Even among wine professionals, there may rarely be consent. The same wine voted the best of a flight of 12 by one judge may come in near the bottom for another. That is why blind tasting is ideally done in large groups to even out the scores.
Give a group of judges the same wine in three different glasses, and it is estimated that only one in 10 would notice that they are the same. Note, though, that this may be less to do with “ignorance” and more to do with the expectation that they are different – given the understanding of what a conventional wine tasting represents.
The wine judging process is certainly fraught. Even Jancis Robinson MW has confessed that, if you’re trying to catch someone out and tasting from black glassware, it can even be difficult to distinguish between red and white (with rose presumably being even more complicated to assess).
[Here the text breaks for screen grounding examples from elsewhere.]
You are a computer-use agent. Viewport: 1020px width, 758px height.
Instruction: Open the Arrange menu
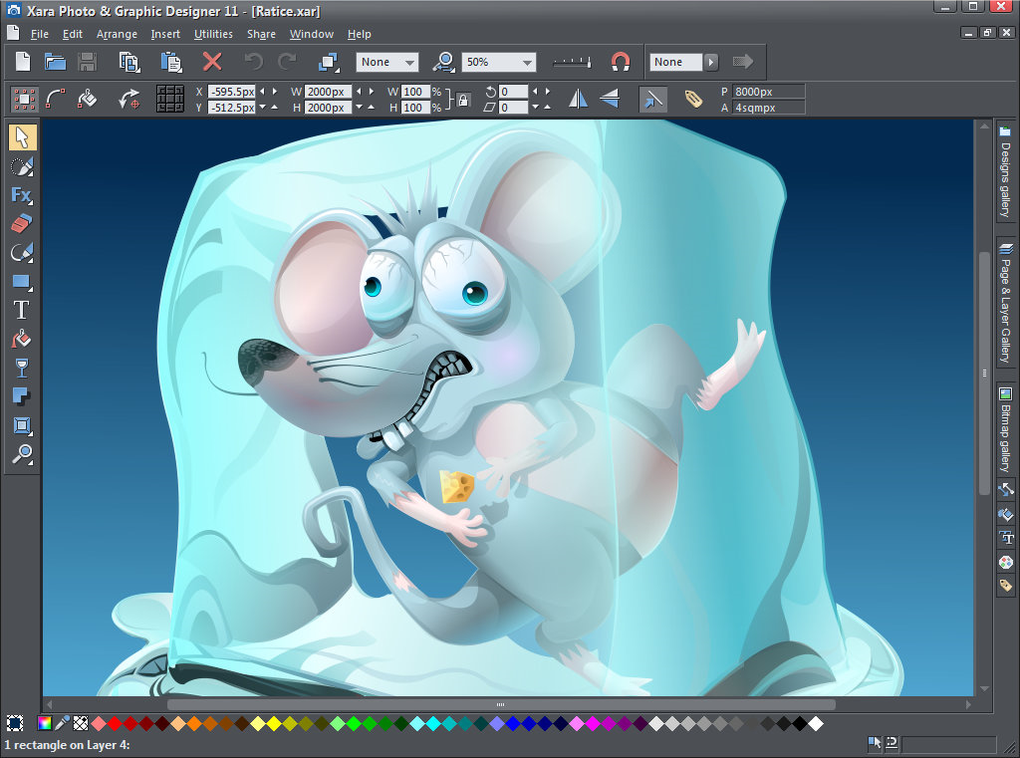tap(117, 34)
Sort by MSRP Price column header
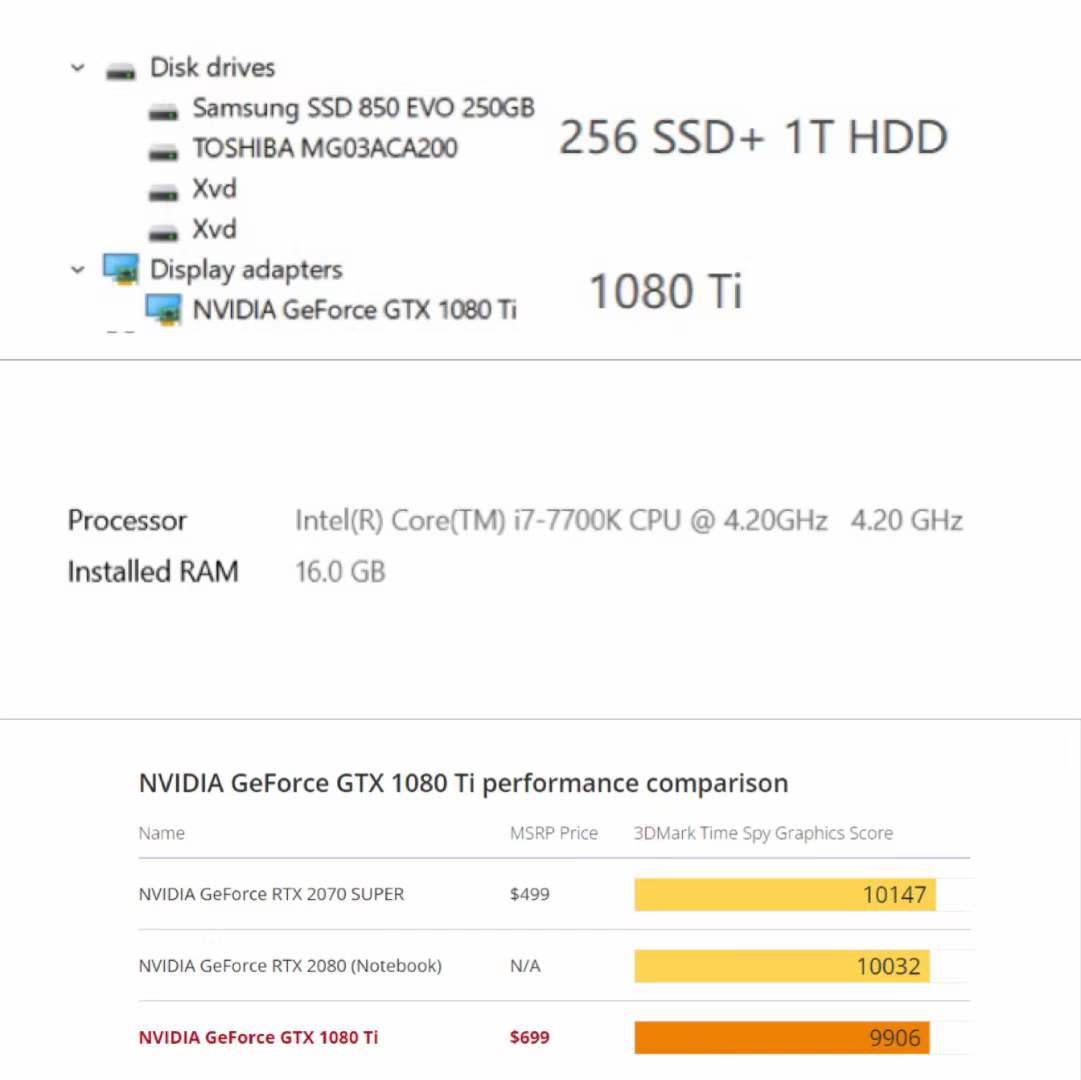Viewport: 1081px width, 1080px height. [553, 833]
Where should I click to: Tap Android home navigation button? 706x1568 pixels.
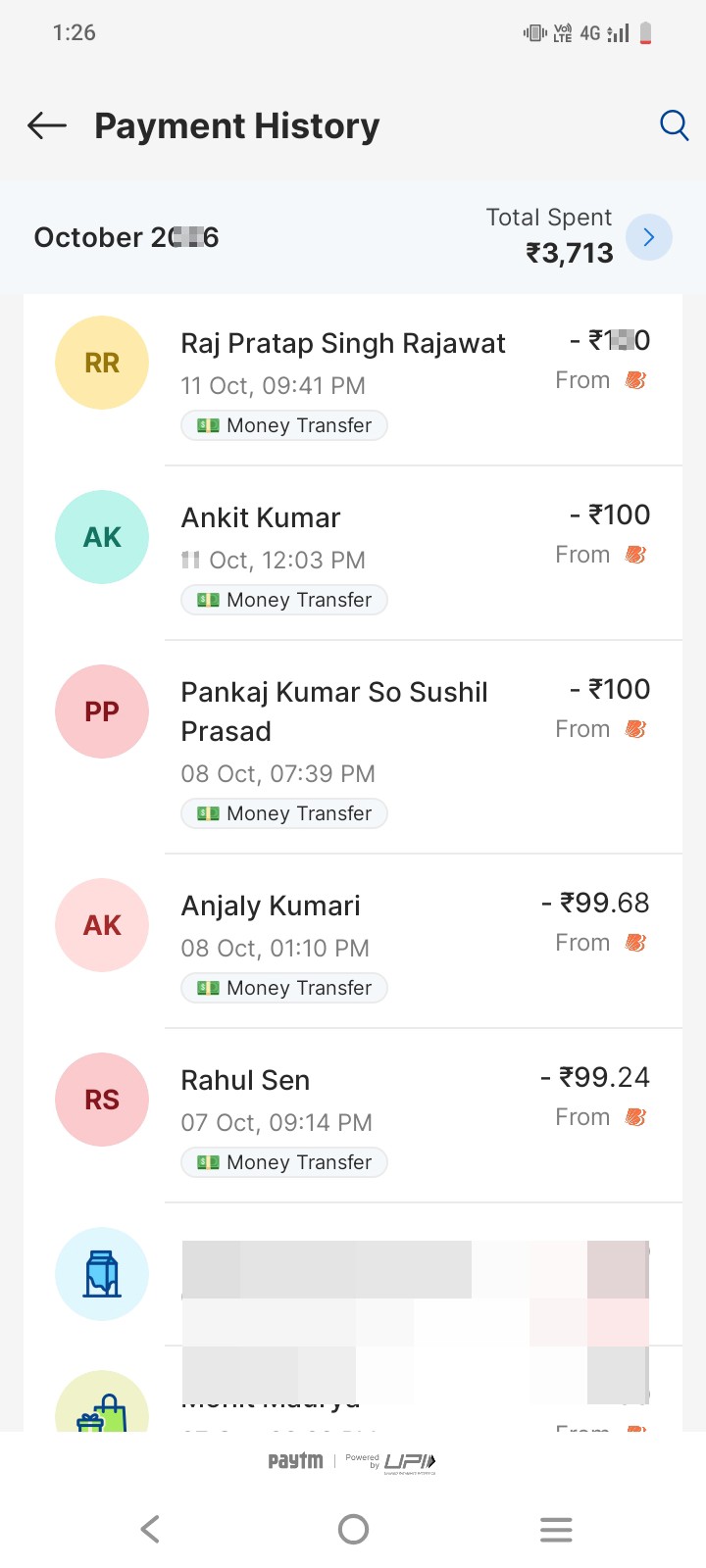coord(353,1529)
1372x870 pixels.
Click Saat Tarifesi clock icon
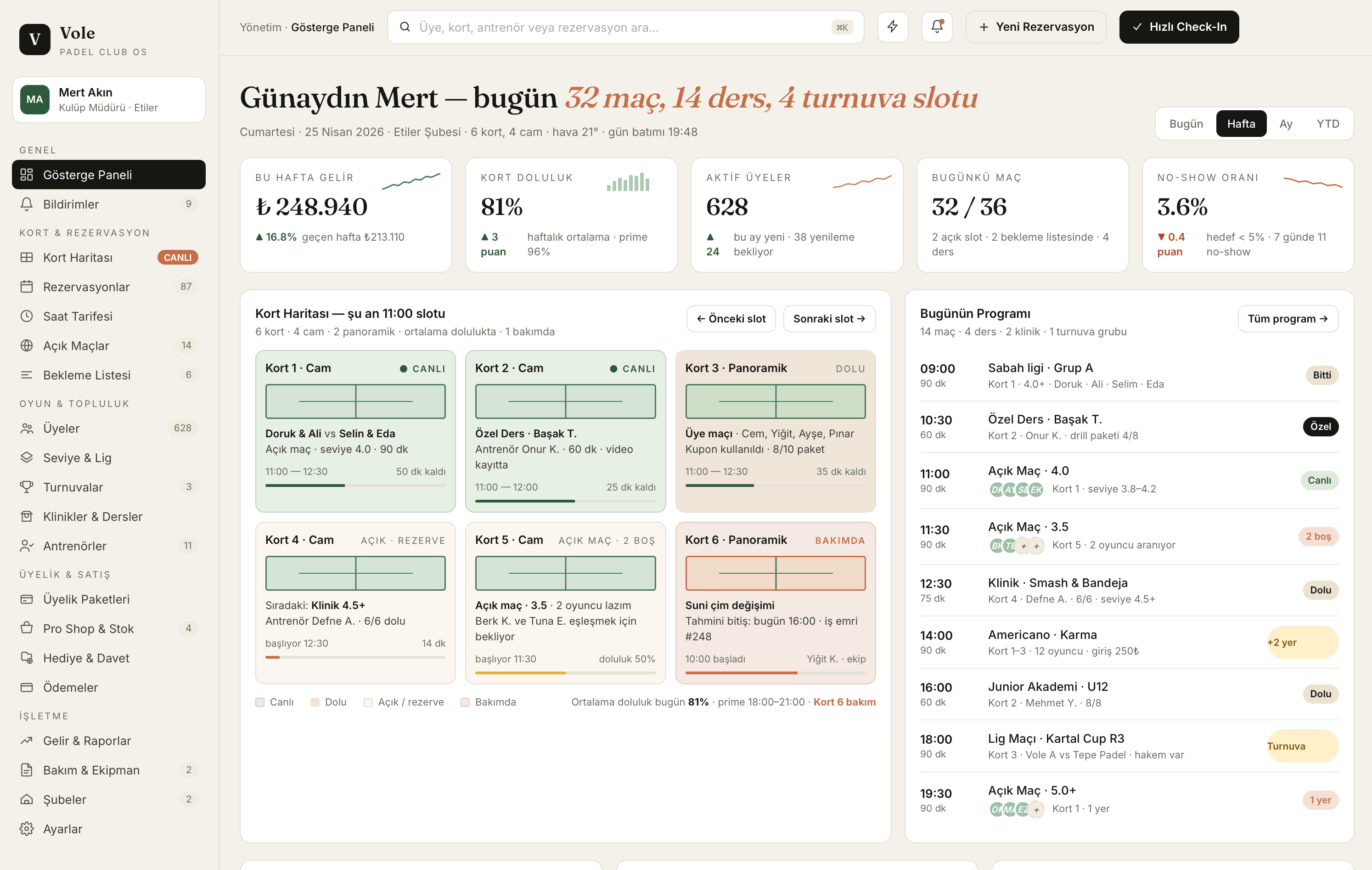27,316
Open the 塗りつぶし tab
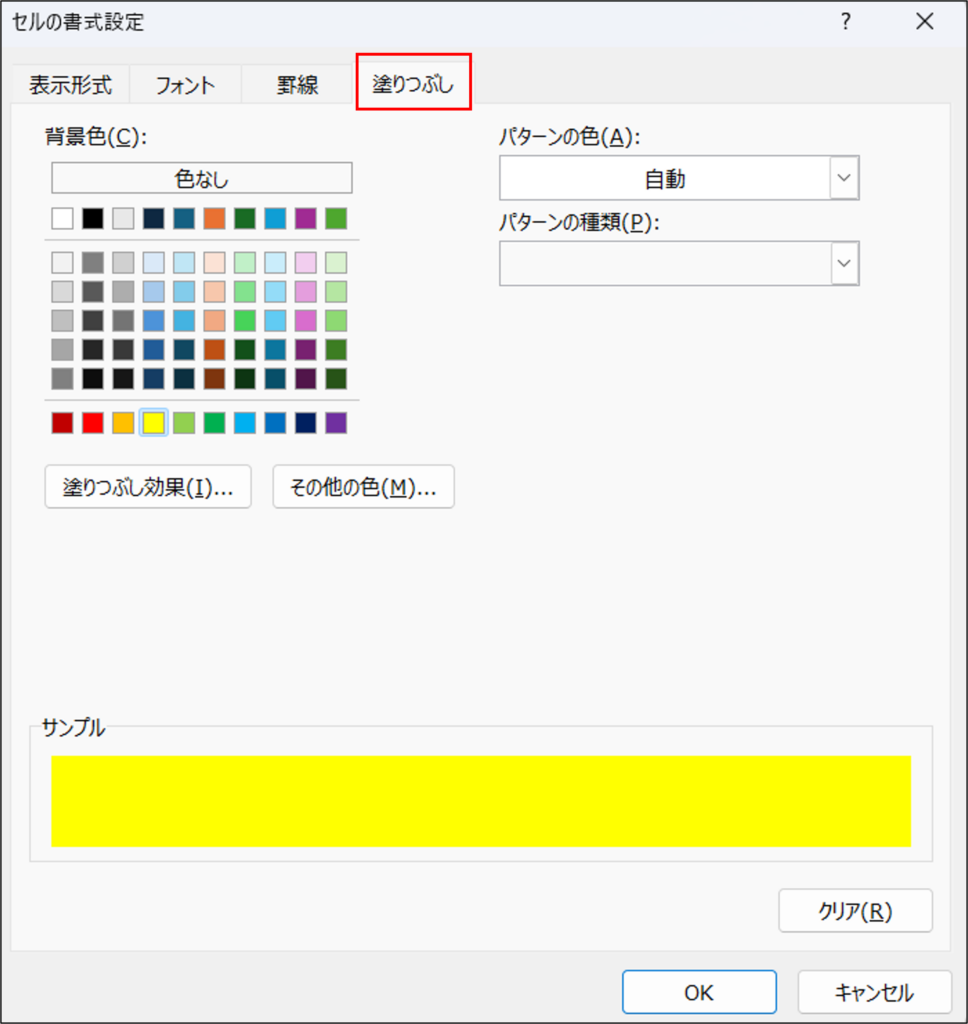This screenshot has height=1024, width=968. (412, 85)
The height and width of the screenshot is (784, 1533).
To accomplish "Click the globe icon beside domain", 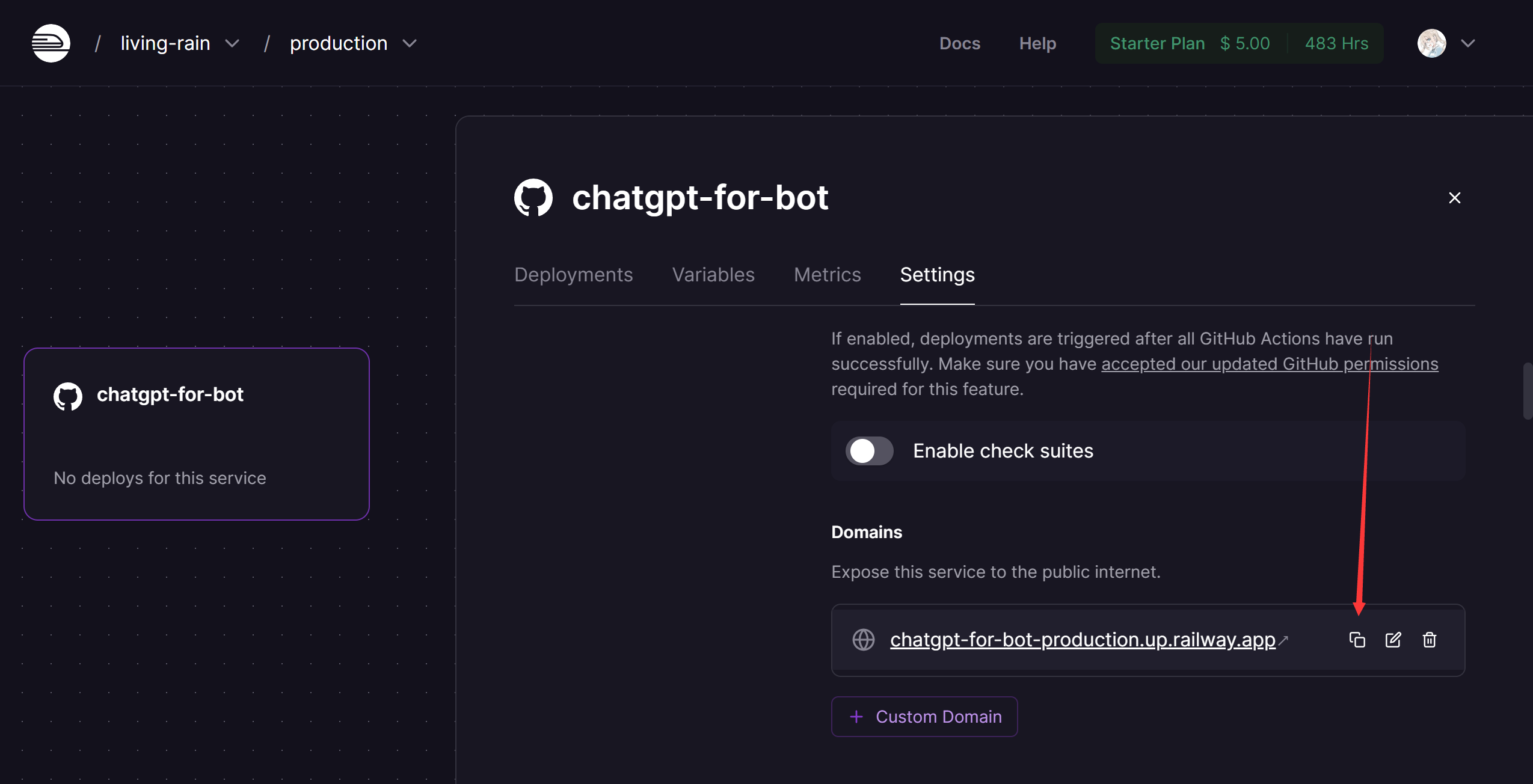I will 864,640.
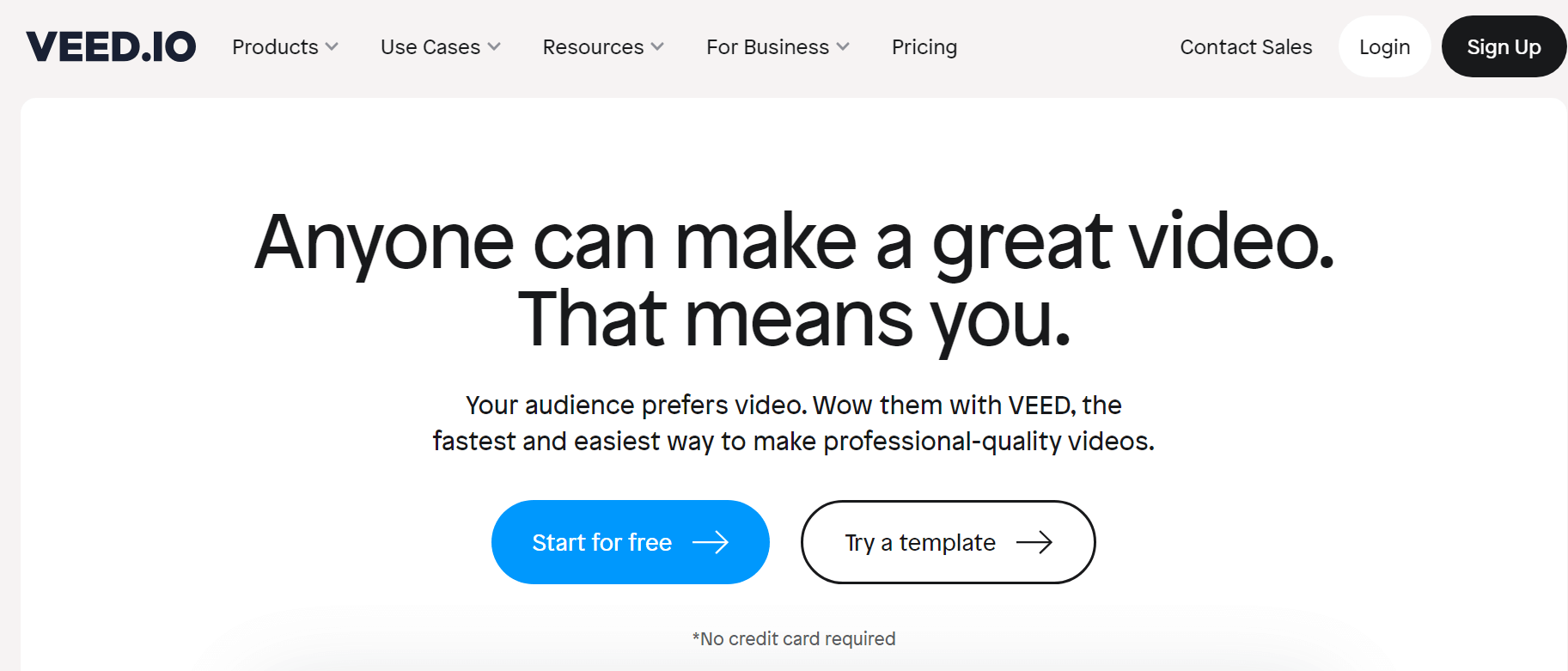Viewport: 1568px width, 671px height.
Task: Click the Login button
Action: (1384, 46)
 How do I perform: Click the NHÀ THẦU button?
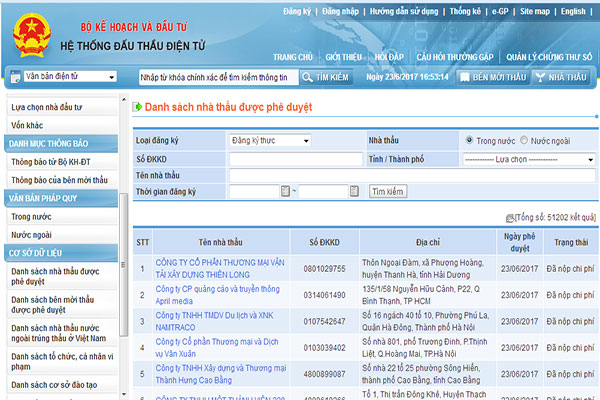point(561,77)
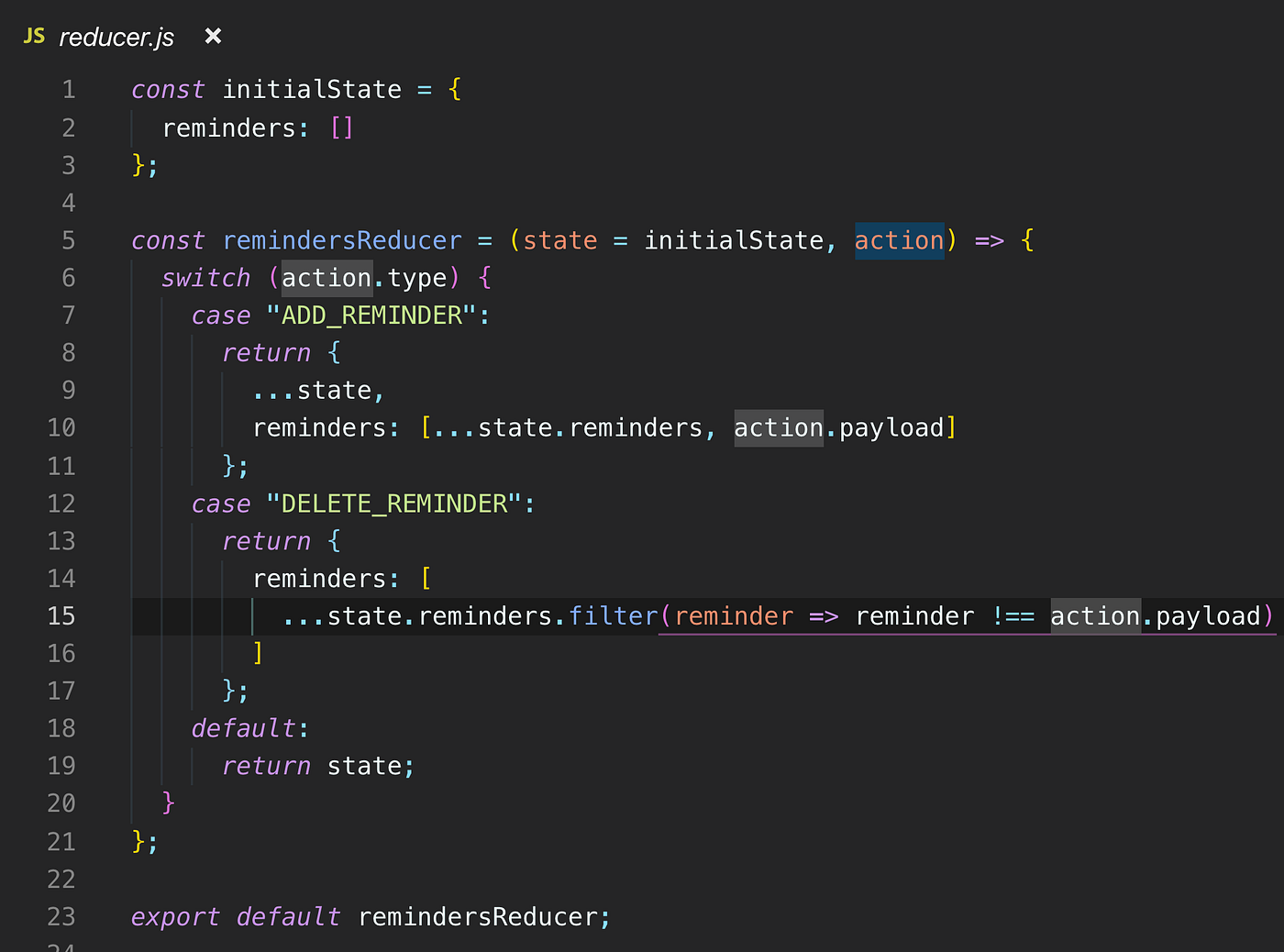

Robinson’s cross-Atlantic spat with Robert Parker over Chateau Pavie 2003 (he said yes please, she said it was barely recognisable as a Bordeaux) infamously showed up the thin line between objectivity and subjectivity.
We should then ask the question as to whether it is possible to praise a wine highly for its inherent quality, even though we would not choose to open a bottle with dinner tonight (or dinner, anytime).
The 2004 movie Sideways, set in California’s Napa Valley, was believed to be responsible for a surge in popularity of Pinot Noir (and a corresponding drop in the popularity of Merlot) because the chatty, democratic script gave consumers the confidence to be around something new – as opposed to feeling a bit lost.
Wine judging, or wine tastings, in a not dissimilar vein, helps provide a vernacular through which to understand a beverage at least as complex as tea, if not more so. Trying two or three similar wines at the same time, and yet being able to differentiate between them, helps to remove some of the fear and elitism.